START Raw data
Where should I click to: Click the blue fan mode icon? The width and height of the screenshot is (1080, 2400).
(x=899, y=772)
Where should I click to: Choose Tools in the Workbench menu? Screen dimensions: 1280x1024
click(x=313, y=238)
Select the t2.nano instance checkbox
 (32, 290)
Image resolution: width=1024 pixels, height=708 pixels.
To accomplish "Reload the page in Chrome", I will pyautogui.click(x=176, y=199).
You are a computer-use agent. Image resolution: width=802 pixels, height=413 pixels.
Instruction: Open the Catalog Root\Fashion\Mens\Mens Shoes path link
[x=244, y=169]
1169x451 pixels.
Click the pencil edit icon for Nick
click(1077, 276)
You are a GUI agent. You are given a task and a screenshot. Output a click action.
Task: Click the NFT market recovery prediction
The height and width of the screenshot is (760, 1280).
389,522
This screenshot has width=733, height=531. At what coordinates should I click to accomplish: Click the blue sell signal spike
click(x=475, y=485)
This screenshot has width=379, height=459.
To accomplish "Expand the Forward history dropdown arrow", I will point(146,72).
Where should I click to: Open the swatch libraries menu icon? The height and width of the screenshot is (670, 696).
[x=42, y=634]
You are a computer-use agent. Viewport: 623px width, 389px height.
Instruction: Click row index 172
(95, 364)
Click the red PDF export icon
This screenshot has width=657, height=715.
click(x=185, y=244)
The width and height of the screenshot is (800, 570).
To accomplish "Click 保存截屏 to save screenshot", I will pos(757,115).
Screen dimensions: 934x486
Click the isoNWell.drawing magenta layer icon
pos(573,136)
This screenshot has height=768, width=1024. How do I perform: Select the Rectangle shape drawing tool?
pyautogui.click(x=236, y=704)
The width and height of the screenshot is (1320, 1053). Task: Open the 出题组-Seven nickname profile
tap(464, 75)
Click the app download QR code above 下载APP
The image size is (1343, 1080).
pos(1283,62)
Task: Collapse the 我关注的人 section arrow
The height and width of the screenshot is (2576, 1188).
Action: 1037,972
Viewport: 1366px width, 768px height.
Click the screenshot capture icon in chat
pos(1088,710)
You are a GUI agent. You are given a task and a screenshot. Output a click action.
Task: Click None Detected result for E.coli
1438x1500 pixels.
END Raw data
Work instruction.
Show the lines where the word "resolution" appears in the entries.

Solution for this task.
Image resolution: width=1024 pixels, height=708 pixels.
You are a computer-use agent. Image resolution: width=802 pixels, height=413 pixels.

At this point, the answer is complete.